Required work ▸
Starting with the opening line of the material, restate every line word for word, and end on the line containing "Given: Expand the Italy section chevron".

■ ■ ■ ■ ■ ■ ■

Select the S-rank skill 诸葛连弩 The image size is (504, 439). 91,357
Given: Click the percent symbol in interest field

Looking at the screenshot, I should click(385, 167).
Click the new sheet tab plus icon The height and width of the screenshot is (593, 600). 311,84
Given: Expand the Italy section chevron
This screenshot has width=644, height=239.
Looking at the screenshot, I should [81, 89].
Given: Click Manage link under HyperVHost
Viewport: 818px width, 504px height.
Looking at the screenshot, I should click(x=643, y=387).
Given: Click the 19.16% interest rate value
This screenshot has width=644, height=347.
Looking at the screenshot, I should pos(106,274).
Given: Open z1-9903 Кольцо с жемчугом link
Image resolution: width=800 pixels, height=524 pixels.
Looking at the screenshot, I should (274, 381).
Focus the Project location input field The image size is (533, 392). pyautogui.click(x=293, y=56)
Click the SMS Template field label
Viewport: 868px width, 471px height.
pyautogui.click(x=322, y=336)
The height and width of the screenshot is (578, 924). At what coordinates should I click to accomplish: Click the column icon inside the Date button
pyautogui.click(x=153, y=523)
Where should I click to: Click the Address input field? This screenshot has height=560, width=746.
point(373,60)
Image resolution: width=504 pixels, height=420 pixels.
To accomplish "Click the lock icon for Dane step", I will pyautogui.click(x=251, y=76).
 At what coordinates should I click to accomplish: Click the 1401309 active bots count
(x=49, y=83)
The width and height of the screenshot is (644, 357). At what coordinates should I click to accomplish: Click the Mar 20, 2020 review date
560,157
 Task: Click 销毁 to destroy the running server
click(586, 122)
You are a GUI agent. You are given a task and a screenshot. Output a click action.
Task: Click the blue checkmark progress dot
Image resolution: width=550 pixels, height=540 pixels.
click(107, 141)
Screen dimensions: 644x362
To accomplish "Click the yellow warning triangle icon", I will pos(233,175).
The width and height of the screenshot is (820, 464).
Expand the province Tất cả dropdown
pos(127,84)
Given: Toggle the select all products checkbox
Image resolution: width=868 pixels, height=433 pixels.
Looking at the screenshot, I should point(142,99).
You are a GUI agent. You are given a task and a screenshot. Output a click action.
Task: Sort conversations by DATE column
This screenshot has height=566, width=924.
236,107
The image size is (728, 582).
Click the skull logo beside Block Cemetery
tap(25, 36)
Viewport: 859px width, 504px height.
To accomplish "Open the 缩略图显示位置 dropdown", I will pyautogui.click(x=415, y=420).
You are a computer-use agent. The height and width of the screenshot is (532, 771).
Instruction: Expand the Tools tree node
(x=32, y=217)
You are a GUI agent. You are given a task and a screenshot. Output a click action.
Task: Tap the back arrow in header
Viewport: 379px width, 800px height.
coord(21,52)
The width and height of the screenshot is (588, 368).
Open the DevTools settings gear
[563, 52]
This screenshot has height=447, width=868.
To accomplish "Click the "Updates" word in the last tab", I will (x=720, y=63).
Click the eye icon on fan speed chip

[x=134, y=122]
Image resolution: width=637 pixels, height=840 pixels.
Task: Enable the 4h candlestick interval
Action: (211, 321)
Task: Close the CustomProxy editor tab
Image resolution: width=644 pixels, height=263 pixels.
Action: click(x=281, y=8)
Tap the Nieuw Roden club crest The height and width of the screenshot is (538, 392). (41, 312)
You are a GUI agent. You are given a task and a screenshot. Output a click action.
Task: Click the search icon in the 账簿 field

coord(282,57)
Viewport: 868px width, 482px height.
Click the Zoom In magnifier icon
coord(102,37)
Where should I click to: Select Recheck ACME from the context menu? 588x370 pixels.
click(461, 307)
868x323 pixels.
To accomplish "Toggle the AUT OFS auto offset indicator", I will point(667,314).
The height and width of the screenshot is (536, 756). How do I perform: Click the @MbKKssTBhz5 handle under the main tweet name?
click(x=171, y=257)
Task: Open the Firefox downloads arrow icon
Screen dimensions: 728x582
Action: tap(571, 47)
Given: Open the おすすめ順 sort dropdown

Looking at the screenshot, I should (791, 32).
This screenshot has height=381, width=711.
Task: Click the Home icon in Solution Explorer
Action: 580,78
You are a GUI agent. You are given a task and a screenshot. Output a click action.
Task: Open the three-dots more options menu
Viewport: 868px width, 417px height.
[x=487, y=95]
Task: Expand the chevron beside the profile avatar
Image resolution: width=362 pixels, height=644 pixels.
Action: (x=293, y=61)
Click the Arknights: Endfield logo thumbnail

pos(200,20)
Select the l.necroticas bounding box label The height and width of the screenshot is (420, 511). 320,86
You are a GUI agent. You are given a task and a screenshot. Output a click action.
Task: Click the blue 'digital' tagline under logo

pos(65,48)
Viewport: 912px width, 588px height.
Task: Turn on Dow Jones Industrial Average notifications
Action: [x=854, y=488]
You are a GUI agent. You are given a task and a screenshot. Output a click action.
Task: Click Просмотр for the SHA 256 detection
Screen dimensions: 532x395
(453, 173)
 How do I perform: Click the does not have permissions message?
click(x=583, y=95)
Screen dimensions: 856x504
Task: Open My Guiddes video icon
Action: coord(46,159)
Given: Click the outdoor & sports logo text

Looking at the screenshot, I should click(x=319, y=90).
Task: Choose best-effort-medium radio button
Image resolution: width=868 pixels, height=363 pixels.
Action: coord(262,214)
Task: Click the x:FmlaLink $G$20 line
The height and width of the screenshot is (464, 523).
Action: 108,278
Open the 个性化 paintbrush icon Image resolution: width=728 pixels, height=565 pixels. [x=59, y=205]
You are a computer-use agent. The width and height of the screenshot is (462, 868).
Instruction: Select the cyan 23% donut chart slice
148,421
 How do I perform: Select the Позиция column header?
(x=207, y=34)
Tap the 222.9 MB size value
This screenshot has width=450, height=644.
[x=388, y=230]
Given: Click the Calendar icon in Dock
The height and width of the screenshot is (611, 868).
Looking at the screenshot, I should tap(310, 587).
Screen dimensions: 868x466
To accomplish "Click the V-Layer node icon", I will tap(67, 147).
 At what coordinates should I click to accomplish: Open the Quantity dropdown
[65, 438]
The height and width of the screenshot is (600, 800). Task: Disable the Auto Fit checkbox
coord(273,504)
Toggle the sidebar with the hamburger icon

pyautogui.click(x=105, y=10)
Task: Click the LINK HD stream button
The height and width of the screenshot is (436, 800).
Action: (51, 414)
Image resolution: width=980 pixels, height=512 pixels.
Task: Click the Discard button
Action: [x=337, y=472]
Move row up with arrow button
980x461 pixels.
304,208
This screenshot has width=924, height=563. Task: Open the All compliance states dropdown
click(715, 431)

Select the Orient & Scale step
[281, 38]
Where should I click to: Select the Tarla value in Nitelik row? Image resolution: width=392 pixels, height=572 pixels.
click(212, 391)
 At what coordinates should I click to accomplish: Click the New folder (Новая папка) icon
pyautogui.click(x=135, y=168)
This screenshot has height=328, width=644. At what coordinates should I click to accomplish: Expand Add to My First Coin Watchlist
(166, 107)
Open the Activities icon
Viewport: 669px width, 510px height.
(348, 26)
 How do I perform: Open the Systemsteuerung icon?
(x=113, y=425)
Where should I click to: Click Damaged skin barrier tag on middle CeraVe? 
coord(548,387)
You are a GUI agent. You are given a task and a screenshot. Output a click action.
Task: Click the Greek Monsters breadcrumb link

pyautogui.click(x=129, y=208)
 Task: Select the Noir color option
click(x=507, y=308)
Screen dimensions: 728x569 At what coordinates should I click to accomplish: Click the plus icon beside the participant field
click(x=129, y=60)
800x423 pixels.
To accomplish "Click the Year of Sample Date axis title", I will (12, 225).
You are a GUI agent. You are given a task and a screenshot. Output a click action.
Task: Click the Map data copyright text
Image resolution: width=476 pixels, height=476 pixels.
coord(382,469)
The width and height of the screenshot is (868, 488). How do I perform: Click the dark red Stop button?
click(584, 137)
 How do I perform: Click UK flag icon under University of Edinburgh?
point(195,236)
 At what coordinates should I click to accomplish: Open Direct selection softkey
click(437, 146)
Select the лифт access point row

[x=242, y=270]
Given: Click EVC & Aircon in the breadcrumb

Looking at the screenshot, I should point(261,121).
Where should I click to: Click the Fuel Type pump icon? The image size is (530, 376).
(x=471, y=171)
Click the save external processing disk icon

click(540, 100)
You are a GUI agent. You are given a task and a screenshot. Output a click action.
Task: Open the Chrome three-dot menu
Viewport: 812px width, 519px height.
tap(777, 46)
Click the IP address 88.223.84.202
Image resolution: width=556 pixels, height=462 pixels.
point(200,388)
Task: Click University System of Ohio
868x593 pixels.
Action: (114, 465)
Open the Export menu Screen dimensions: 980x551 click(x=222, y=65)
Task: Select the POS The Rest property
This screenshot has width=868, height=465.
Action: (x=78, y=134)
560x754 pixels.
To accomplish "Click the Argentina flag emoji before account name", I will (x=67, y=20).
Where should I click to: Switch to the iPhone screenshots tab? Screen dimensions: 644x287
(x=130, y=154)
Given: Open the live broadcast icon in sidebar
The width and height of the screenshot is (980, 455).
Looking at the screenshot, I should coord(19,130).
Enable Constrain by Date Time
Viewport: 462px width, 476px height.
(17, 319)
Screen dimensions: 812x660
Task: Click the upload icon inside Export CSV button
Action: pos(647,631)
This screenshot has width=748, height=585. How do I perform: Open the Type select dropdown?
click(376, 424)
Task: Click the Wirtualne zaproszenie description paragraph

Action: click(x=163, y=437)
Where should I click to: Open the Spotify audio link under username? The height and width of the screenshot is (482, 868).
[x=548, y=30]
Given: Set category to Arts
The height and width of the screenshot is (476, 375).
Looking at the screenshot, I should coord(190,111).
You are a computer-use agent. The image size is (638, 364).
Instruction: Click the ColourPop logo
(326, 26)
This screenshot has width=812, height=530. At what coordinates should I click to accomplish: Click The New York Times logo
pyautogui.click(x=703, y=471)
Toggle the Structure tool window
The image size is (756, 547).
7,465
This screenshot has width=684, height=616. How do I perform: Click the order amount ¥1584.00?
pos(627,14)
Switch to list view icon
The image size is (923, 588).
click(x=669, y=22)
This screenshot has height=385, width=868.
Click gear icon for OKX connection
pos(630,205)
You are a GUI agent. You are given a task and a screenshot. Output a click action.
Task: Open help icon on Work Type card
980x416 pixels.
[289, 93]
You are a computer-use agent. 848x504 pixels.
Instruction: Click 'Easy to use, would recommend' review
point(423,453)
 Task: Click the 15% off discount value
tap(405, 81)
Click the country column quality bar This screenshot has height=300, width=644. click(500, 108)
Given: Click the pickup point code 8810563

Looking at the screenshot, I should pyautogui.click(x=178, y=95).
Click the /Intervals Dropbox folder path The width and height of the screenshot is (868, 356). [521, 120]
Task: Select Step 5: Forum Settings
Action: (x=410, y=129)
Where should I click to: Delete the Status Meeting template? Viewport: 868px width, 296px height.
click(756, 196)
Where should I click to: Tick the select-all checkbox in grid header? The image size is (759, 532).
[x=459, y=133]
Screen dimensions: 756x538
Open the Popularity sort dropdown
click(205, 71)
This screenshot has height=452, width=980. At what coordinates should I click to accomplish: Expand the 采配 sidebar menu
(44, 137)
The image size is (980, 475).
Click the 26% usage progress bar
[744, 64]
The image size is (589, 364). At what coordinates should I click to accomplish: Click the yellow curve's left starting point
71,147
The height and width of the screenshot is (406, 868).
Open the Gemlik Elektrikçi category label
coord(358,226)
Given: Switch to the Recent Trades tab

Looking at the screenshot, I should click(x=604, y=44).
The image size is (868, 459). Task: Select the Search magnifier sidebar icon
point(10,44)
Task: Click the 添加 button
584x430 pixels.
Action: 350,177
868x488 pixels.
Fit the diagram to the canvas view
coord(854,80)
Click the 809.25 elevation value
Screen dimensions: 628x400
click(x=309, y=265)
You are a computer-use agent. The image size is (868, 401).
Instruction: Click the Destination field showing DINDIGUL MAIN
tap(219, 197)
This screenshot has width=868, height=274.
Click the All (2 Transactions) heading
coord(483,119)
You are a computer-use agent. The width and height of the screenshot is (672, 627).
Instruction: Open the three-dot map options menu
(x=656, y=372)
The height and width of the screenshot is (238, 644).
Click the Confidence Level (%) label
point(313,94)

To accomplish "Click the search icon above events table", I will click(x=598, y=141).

■ ■ ■ ■ ■ ■ ■

Response to this task ▸
Select the S-rank skill 诸葛连弩 The image size is (504, 439). 91,357
Given: Click the percent symbol in interest field

Looking at the screenshot, I should click(385, 167).
Click the new sheet tab plus icon The height and width of the screenshot is (593, 600). 311,84
Given: Expand the Italy section chevron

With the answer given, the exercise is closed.